:: Recorded information ::
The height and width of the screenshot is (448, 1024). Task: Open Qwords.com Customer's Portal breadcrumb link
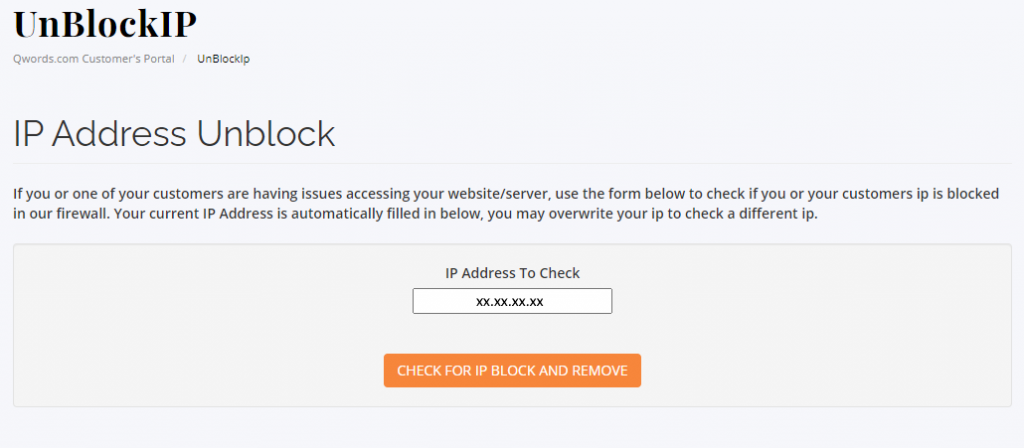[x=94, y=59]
:::
:: Recorded information ::
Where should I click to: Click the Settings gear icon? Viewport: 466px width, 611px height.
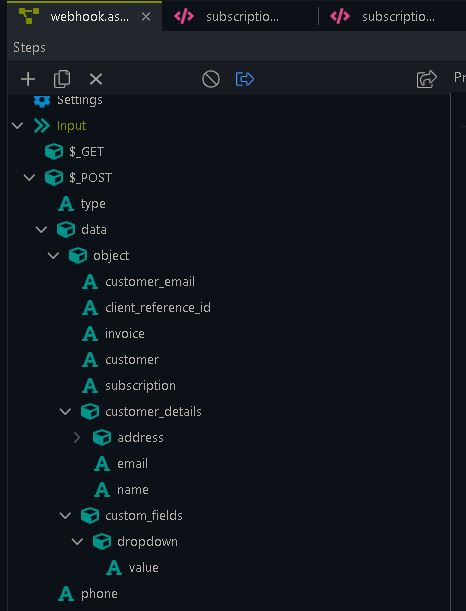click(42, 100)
:::
:: Recorded information ::
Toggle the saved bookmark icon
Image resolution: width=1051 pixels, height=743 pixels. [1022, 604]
:::
> [What is required] Convert everything from the line containing "The height and" down to the line containing "[x=94, y=59]" into a Markdown table with the columns Row and Line, numbering each line and skipping blank ones. Leave the pictures out.

> [The answer]
| Row | Line |
|---|---|
| 1 | The height and width of the screenshot is (448, 1024). Task: Open Qwords.com Customer's Portal breadcrumb link |
| 2 | [x=94, y=59] |